In the late 1990s, Omar publicly criticized the violence of People Against Gangsterism and Drugs (PAGAD), a vigilante group that arose in the townships and, he says, had "a radical Islamic agenda." Omar and other critics face death threats; at one stage he had to have a police escort, especially when making public appearances.
Already interested in continuing his education, Omar temporarily left South Africa to earn a master's in peace studies at the University of Notre Dame and then stayed to write his doctoral dissertation. When the U.S. government denied a visa to European Islamic scholar Tariq Ramadan to teach at that university, Omar took over his course load. Now based back in Cape Town, he still spends each spring semester at Notre Dame.
PAGAD, according to an anthropologist who studied the group, sprang from a vigilante tradition that developed in the townships during apartheid. Omar agrees, saying, "You have to situate it in the South African context."

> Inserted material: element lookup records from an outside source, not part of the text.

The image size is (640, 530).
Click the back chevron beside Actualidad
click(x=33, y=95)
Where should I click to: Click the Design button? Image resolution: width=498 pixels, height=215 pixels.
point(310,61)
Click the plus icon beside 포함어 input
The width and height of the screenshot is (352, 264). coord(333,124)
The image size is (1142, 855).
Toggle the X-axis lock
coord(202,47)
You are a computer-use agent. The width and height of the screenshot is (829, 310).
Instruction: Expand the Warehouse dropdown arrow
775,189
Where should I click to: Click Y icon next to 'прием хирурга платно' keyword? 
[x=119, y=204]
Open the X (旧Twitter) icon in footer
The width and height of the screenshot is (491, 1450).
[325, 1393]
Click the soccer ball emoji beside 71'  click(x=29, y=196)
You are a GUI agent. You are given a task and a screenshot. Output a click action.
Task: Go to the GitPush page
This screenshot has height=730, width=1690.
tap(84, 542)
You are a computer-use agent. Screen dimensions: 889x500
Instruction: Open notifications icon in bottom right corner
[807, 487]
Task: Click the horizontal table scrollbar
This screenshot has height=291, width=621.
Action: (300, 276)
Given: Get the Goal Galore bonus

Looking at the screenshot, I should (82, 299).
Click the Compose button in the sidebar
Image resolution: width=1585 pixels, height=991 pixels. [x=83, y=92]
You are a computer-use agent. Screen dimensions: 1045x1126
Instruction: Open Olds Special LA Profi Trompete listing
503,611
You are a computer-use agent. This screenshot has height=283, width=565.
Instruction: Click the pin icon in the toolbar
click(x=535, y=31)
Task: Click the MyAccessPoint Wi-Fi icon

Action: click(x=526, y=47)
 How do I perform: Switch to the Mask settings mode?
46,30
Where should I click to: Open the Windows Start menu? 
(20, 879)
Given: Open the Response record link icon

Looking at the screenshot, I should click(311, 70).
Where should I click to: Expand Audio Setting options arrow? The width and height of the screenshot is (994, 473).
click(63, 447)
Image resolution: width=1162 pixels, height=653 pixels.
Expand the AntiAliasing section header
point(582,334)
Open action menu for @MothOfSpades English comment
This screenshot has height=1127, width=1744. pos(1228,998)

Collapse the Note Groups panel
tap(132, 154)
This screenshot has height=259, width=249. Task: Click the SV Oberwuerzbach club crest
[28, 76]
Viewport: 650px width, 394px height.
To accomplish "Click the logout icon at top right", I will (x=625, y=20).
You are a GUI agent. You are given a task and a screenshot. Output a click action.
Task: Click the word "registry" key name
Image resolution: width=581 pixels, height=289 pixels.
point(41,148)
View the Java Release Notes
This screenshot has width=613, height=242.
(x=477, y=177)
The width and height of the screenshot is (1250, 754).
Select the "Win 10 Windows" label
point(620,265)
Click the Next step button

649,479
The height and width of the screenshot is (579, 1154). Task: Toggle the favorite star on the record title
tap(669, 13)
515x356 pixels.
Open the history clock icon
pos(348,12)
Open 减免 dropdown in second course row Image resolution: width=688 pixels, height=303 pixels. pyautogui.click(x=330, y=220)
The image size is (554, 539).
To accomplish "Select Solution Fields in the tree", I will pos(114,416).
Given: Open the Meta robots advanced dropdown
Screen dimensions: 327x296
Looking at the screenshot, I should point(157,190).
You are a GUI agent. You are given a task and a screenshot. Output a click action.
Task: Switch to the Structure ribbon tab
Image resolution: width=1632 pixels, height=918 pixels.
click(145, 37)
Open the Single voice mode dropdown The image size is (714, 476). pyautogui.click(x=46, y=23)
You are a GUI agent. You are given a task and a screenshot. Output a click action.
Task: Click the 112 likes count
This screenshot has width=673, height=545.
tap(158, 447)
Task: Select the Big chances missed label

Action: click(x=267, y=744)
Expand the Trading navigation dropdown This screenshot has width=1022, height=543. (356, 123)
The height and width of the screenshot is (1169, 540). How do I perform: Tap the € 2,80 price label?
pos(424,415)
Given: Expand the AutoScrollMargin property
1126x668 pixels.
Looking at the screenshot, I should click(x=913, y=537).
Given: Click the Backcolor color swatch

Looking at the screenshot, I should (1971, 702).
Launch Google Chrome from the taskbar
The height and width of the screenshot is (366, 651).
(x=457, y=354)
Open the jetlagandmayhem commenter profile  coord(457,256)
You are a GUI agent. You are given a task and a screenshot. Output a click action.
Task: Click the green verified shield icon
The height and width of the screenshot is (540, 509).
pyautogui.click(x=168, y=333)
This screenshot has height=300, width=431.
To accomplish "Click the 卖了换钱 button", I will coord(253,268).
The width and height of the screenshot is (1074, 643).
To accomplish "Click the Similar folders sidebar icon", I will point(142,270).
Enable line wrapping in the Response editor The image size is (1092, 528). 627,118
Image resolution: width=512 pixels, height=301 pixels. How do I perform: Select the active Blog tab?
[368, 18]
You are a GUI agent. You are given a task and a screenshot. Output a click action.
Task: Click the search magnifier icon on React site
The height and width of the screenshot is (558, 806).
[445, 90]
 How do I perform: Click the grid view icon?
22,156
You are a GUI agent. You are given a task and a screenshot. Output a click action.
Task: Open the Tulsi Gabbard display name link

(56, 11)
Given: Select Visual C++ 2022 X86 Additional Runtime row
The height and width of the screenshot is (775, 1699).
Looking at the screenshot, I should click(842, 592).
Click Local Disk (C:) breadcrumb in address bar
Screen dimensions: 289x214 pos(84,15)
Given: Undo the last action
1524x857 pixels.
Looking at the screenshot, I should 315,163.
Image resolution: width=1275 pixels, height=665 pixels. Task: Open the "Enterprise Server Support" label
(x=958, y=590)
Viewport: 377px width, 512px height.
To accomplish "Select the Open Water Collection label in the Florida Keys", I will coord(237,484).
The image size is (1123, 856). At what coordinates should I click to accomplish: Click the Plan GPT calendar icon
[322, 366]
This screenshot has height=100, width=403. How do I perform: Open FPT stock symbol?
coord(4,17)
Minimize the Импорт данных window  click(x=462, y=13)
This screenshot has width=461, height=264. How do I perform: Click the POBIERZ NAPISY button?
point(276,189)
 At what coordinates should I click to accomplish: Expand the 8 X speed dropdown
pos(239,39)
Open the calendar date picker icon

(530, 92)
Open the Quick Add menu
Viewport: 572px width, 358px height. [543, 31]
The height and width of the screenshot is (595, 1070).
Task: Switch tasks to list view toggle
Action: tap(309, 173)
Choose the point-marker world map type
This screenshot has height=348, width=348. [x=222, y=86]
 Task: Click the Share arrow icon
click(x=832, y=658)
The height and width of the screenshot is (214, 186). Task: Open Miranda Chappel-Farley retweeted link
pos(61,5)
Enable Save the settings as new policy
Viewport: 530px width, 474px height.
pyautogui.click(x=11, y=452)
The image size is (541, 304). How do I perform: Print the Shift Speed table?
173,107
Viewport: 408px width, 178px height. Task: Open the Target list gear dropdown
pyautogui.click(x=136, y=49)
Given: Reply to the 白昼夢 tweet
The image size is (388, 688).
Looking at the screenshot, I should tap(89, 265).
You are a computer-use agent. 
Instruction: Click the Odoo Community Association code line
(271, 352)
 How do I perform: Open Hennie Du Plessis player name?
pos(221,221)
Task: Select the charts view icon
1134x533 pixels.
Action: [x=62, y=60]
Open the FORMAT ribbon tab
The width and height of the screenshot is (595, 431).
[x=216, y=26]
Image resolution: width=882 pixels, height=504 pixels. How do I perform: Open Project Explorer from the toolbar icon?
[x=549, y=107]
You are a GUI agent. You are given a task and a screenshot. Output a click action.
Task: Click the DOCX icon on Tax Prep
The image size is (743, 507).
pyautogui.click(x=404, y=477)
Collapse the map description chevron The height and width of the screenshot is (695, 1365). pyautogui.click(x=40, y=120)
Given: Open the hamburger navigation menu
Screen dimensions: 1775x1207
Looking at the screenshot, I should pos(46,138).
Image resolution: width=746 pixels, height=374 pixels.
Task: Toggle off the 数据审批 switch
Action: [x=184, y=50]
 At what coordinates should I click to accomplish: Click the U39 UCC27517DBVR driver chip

And so, too, its antithesis, Claremont Main Road Mosque, has a social context. The congregants are "very middle class," Omar says. Many are educated professionals. And in his view, the Cape Muslim community, rooted in Indonesia, influenced by Africa, has traditionally had "a much softer version of Islam," with more acceptance of women taking a role in religious life than, say, in Indian Islam. To that he adds the experience of being a minority, and the influence of the South African liberation movement, which has also raised gender issues.
Writing this, I don't mean to slip into crude determinism. Social context creates possibilities, only that. But surely a successful engagement with Western culture can shed a different light on Islam -- or any religion -- feeling politically or culturally assaulted by the West. Seeking a change justified by universal values -- rather than by injured national identity -- can encourage you to seek universalism in your own tradition.
And perhaps distance from the overheated Islamic center helps. Reform in Islam, Omar suggests, "will not come from the center, from the Arab world, but from the periphery, from South Africa, Europe, the United States," or even Southeast Asia. "Currently we are not the mainstream," he says, but then religious change begins with a critical outsider. He takes the founder of his faith as an example.
On the street outside, a taxi was waiting to take me to give a lecture on Judaism and humanism. At the mosque, a continent's length from my home in Jerusalem, I too was an observer of someone else's prayers and someone else's struggle. Nonetheless, they were close to home.